Work task » Gather all lines from the material that contain the word "NITRO".

____

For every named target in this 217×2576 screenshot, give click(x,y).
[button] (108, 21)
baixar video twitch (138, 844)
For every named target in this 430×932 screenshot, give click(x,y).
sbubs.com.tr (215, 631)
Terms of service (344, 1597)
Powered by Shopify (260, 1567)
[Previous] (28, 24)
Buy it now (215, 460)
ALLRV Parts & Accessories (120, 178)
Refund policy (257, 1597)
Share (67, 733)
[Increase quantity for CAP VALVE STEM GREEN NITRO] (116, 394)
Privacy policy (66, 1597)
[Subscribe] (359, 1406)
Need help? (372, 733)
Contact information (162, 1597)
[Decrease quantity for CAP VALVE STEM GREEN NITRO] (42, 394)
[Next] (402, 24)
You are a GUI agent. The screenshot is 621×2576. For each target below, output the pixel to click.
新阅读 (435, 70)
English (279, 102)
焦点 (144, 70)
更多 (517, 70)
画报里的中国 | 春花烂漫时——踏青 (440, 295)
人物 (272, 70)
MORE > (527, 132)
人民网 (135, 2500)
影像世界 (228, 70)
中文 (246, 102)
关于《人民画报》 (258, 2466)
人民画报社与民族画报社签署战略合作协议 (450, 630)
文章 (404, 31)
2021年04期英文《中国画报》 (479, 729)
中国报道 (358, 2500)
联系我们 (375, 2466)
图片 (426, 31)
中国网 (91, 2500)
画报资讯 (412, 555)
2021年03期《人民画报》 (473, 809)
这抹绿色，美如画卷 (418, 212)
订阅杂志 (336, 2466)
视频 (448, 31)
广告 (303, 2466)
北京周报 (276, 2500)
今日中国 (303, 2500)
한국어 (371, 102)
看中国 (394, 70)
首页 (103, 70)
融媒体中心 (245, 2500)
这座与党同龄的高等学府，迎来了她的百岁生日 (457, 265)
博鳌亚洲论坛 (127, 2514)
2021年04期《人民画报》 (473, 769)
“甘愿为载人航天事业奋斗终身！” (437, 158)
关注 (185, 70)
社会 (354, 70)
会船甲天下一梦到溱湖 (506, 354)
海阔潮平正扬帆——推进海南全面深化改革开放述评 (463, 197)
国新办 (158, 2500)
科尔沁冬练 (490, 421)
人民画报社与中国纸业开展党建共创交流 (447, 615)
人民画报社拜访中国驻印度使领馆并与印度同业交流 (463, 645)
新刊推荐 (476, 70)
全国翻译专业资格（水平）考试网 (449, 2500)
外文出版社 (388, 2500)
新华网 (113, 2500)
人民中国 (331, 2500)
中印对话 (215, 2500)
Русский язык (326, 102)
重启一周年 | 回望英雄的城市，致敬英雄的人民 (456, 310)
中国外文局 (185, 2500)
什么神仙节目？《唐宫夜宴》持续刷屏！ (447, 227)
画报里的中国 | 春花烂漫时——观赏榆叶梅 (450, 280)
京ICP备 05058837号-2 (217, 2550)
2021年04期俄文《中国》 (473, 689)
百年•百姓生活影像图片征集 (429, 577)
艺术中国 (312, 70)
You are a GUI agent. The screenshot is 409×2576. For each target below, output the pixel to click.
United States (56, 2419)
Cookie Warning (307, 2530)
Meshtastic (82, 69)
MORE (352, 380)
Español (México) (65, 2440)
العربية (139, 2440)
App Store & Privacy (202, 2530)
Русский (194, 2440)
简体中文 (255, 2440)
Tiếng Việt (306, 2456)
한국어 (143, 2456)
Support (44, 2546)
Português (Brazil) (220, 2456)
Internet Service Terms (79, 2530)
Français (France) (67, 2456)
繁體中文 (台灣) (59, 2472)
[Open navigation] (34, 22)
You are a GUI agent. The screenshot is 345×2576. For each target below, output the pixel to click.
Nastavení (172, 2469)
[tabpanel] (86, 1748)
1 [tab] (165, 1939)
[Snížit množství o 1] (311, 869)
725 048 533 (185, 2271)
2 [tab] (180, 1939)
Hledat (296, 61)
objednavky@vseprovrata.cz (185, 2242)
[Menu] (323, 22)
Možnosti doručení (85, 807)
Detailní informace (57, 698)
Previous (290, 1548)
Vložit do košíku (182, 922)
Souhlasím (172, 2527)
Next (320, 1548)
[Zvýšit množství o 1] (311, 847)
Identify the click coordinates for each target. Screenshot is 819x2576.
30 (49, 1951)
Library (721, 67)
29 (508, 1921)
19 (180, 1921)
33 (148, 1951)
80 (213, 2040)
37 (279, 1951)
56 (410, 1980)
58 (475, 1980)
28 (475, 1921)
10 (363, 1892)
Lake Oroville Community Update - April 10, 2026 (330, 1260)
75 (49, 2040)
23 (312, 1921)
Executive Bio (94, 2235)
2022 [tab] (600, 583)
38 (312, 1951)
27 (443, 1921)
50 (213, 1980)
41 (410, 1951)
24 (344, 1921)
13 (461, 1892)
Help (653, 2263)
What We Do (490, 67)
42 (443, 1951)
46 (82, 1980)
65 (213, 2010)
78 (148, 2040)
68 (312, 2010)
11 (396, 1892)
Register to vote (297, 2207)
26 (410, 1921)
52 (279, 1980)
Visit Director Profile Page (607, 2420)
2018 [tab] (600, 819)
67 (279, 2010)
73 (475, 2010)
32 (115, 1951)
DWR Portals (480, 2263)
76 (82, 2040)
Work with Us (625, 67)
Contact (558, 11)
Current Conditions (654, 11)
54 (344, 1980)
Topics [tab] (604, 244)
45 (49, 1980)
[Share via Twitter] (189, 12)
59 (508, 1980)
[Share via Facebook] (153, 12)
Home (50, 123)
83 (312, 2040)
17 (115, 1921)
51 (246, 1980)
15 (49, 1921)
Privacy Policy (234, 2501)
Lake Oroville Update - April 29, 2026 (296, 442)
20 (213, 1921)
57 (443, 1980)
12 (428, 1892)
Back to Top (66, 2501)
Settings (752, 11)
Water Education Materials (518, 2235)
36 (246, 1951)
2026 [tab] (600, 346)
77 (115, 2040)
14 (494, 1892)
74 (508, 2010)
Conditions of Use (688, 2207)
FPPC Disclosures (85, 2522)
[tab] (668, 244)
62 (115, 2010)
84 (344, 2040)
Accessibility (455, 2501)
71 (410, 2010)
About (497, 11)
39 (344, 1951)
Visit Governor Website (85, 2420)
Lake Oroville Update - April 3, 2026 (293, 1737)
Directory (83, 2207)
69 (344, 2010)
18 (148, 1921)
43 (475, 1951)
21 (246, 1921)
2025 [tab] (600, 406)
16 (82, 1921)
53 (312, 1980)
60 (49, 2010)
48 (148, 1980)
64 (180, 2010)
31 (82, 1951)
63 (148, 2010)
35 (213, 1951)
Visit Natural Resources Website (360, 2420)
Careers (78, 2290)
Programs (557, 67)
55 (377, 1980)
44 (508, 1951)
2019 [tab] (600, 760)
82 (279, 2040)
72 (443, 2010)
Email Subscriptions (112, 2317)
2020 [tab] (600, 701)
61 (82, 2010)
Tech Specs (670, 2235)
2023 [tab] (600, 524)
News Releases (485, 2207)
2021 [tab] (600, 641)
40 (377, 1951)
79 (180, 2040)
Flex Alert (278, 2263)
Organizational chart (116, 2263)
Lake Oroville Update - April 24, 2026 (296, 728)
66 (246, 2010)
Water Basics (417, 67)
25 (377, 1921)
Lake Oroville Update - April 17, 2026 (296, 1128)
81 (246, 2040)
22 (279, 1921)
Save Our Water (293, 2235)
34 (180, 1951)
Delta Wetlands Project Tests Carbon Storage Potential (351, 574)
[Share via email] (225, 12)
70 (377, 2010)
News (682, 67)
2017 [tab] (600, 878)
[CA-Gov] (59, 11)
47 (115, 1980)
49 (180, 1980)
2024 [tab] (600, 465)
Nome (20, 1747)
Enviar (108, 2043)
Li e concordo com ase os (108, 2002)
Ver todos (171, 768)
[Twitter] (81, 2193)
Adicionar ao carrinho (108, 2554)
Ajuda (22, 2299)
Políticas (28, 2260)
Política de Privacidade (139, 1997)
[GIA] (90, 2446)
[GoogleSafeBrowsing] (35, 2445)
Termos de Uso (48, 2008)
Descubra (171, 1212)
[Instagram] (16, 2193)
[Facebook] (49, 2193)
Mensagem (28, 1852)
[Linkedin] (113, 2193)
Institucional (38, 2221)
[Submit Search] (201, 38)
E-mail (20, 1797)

____

Response »
[Increase quantity for CAP VALVE STEM GREEN NITRO] (116, 394)
[Decrease quantity for CAP VALVE STEM GREEN NITRO] (42, 394)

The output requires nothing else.